BlackBerry, like Dell, probably wants to go private to overhaul the company out of the quarterly pressure from investors, he said.

The book value of the company’s assets is more than the market capitalization of its shares (about $5.6 billion), Howe says. Taking the company private and straightening it out before going public again in theory allows the market to properly value it, he said.

He disagreed with a suggestion that the company show signs of panic with Monday’s announcement.

CEO Thorsten Heins said a while ago all options would be explored. But the board might have asked him to show more progress in this area, particularly because investors expected more from the last quarterly results.

However, where Howe sees the board gently pushing Heins, Alboini suspects they are very concerned about the company’s health.

“They’re almost out of the smart phone business” he says, referring to the IDC market share report. “It’s time to fish or cut bait.”

He said it’s about time the board signalled it is taking seriously the promise that it is looking at all options for the company.

A vocal critic of the board’s strategy for two years, Alboini noted that only a few weeks ago at BlackBerry’s annual meeting executives were saying “give us time.”

While in the last quarter the company generated $650 million in cash and has $3.1 billion on hand, he suspects the board has seen recent numbers that pushed it to appoint the special committee.

Alboini notes that three of the five board members on the special committee looking into strategic alternatives are recent appointees: Committee chair Timothy Dattels (formerly of investment bank Goldman Sachs, now senior partner of Texas-based private equity firm TPG Capital); Richard Lynch  (president of consulting firm FB Associates and former CTO of Verizon Communications); and Bert Nordberg (former CEO of Sony Ericsson and now chair of a Danish wind turbine manufacturer).

“They’re probably driving this bus,” he said.

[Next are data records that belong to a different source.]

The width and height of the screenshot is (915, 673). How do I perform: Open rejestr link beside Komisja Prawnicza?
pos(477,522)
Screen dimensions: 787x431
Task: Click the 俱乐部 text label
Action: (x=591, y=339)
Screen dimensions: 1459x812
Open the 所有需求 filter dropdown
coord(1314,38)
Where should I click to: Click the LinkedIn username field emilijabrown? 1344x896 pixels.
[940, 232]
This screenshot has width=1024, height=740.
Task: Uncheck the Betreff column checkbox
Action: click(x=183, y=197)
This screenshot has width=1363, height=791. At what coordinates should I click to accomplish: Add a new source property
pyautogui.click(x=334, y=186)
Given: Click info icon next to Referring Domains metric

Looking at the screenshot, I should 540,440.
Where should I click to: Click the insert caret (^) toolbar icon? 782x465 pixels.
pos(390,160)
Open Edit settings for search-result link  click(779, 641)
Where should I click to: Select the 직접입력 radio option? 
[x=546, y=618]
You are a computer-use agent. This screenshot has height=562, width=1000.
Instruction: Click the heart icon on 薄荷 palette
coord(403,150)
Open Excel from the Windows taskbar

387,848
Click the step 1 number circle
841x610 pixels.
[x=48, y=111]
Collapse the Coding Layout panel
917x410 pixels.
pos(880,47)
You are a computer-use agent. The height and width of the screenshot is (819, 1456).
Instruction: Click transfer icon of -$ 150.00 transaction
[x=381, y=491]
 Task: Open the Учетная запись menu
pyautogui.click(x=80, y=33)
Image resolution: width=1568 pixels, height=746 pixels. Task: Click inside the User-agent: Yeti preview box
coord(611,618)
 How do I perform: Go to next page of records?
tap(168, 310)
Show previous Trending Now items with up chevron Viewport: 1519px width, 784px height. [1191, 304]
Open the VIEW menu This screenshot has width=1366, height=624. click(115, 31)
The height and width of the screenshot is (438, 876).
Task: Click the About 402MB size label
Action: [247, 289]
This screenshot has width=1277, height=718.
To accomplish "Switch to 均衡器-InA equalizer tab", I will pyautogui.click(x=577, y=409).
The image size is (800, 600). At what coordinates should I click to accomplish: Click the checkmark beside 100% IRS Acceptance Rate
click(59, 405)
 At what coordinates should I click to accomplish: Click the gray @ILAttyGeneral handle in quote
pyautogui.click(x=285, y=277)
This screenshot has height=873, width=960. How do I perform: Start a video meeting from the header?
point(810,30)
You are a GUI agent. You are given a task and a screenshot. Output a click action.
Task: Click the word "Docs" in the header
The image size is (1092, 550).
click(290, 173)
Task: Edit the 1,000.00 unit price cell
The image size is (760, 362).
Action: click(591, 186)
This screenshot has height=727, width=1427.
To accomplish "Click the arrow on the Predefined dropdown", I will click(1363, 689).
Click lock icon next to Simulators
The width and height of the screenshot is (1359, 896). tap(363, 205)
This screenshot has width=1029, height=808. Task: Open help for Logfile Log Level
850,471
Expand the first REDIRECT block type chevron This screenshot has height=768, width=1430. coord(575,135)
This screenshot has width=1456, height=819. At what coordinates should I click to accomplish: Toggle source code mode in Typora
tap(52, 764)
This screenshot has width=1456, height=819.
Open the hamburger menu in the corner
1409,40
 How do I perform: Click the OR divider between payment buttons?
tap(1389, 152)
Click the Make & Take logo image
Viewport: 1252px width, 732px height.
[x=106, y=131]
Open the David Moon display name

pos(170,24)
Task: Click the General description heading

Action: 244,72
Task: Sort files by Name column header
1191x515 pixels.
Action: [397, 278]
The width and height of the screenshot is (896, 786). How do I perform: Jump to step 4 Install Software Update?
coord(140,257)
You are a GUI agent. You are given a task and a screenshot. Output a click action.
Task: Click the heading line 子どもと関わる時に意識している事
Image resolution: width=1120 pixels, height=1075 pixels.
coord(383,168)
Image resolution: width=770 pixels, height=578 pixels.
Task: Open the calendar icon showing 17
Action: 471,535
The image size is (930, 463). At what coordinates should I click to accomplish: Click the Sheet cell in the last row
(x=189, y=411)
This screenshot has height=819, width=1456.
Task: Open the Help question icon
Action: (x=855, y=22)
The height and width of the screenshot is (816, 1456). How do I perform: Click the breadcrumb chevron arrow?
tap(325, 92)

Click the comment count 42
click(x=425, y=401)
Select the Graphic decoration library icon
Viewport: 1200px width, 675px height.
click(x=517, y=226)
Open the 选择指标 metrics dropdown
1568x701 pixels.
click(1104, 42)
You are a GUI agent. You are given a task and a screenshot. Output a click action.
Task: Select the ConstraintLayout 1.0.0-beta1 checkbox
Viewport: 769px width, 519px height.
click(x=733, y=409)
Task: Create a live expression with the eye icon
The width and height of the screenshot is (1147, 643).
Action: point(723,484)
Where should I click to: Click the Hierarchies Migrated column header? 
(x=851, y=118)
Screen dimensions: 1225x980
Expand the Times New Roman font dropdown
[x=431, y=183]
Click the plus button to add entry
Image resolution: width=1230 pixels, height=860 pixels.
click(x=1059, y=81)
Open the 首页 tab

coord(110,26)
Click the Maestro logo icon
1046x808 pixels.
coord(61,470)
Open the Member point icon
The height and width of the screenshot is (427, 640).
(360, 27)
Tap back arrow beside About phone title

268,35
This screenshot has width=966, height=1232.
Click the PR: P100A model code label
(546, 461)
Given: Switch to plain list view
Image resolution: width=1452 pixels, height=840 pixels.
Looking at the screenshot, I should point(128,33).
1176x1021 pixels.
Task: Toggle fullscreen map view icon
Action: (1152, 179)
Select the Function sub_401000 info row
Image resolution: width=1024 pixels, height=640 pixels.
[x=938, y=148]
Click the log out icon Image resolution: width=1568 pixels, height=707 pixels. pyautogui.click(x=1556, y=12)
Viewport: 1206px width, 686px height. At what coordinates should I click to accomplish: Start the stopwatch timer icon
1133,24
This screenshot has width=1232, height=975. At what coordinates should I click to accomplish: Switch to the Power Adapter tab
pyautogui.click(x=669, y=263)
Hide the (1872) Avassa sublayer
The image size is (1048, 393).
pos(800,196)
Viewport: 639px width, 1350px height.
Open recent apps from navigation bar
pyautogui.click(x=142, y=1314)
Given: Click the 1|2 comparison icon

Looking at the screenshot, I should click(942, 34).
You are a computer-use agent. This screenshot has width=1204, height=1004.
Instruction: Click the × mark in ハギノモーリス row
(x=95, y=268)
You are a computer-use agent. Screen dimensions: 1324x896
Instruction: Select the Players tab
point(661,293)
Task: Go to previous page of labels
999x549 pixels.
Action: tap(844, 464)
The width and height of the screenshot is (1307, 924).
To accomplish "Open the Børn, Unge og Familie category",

He repeated his long-time complaint that BlackBerry [TSX: BB] should get out of the handset and tablet manufacturing business. He believes the company’s real assets are the QNX operating system (used in cars and nuclear reactors) services (the BlackBerry secure private network) and its patents. QNX Software Systems could operate on its own, he added.
[QNX Software Systems Ltd. announced Tuesday that Panasonic Automotive systems Co. has chosen the QNX CAR platform for a new vehicle infotainment system.]

But Alboini also said that if a foreign company is involved in buying parts of BlackBerry the federal government has to find a way to “ring-fence” the technology from leaving Canada, protect employment in the Waterloo, Ont., area and save the BlackBerry name.

As for predictions, Alboini said Chinese manufacturer Lenovo — which has already looked at the opportunity — could save the handset business. Lenovo makes smart phones for emerging markets like China and India, he said, and was “very smart” to stay out of the U.S.